All’inizio del nuovo millennio, poi, le cose sono ulteriormente peggiorate: l’attentato (dai contorni ancora dubbi) alle Torri Gemelle di New York, la guerra in Afghanistan e poi di nuovo quella in Iraq (entrambi i conflitti sostanzialmente non sono nemmeno conclusi), la destabilizzazione della Libia e della Siria, la nascita dell’ISIS-Daesh sono eventi che, mentre si gioiva per la caduta del Muro di Berlino, non avremmo mai immaginato. Le speranze riposte allora nella capacità dell’Europa di unirsi fra Est e Ovest sono vanificate: la politica aggressiva nei confronti della Russia sembra condurre a una sorta di neo-Guerra fredda mitigata solo dagli interessi economici che legano molti paesi europei alla potenza eurasiatica. A sua volta, l’Europa appare divisa al suo interno da interessi contrastanti, con il caso eclatante del Regno Unito e della Brexit ancora lontano dal risolversi in modo chiaro: ma, in generale, la fiducia nell’Europa unita sembra ormai minata in tanti paesi che pure l’avevano accolta con favore e speranza. Vero è che la Germania ormai unita è tornata a svolgere il ruolo di motore dell’economia, se non della politica, che le era stato proprio già in passato, e che se il Regno Unito dovesse davvero uscire dall’UE, non potrebbe che aumentare. Tuttavia, dinanzi a un mondo percorso dalle tensioni belliche, dalle politiche militari aggressive degli Stati Uniti, da nuovi equilibri che si vanno delineando – come il Patto di Shanghai fra Russia, Cina, Kazakistan, Kirghizistan, Tagikistan e Uzbekistan, Pakistan, India, forse tra un po’ Afghanistan e Mongolia: insomma, buona parte dell’Asia continentale –, è proprio il sentimento europeista che, all’indomani del 9 novembre 1989, aveva entusiasmato tanti fra noi a uscire sconfitto.

## [Materiale fornito]

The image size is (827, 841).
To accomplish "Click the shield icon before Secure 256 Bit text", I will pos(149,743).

* * *

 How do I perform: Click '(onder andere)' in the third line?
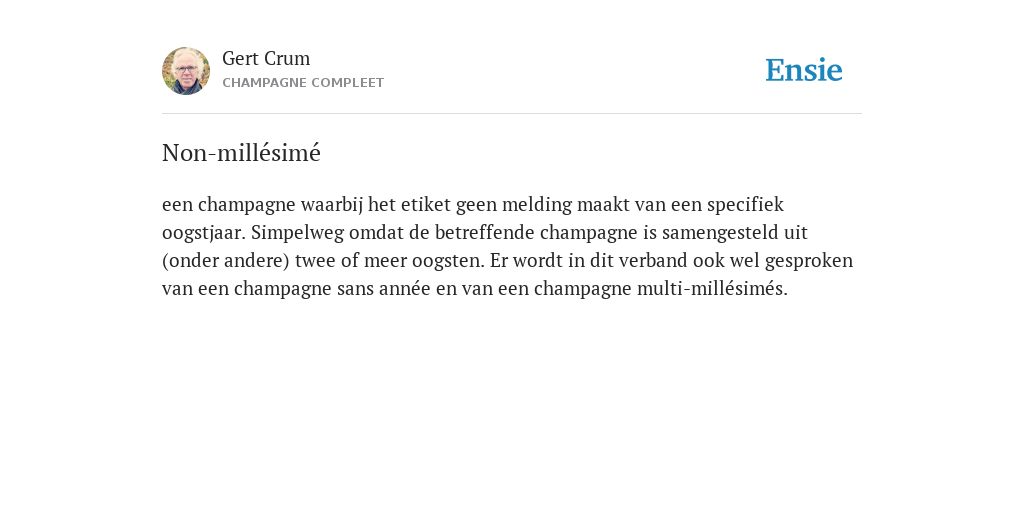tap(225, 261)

## [Consegna 1]
Elenca i paesi che il brano scelto indica come membri del Patto di Shanghai. Escludi quelli citati solo come possibili adesioni future.
## [Consegna 2]
Secondo il brano scelto, quale paese è tornato a svolgere il ruolo di motore dell'economia?

## [Risposta 1]
Russia, Cina, Kazakistan, Kirghizistan, Tagikistan, Uzbekistan, Pakistan, India

## [Risposta 2]
La Germania ormai unita.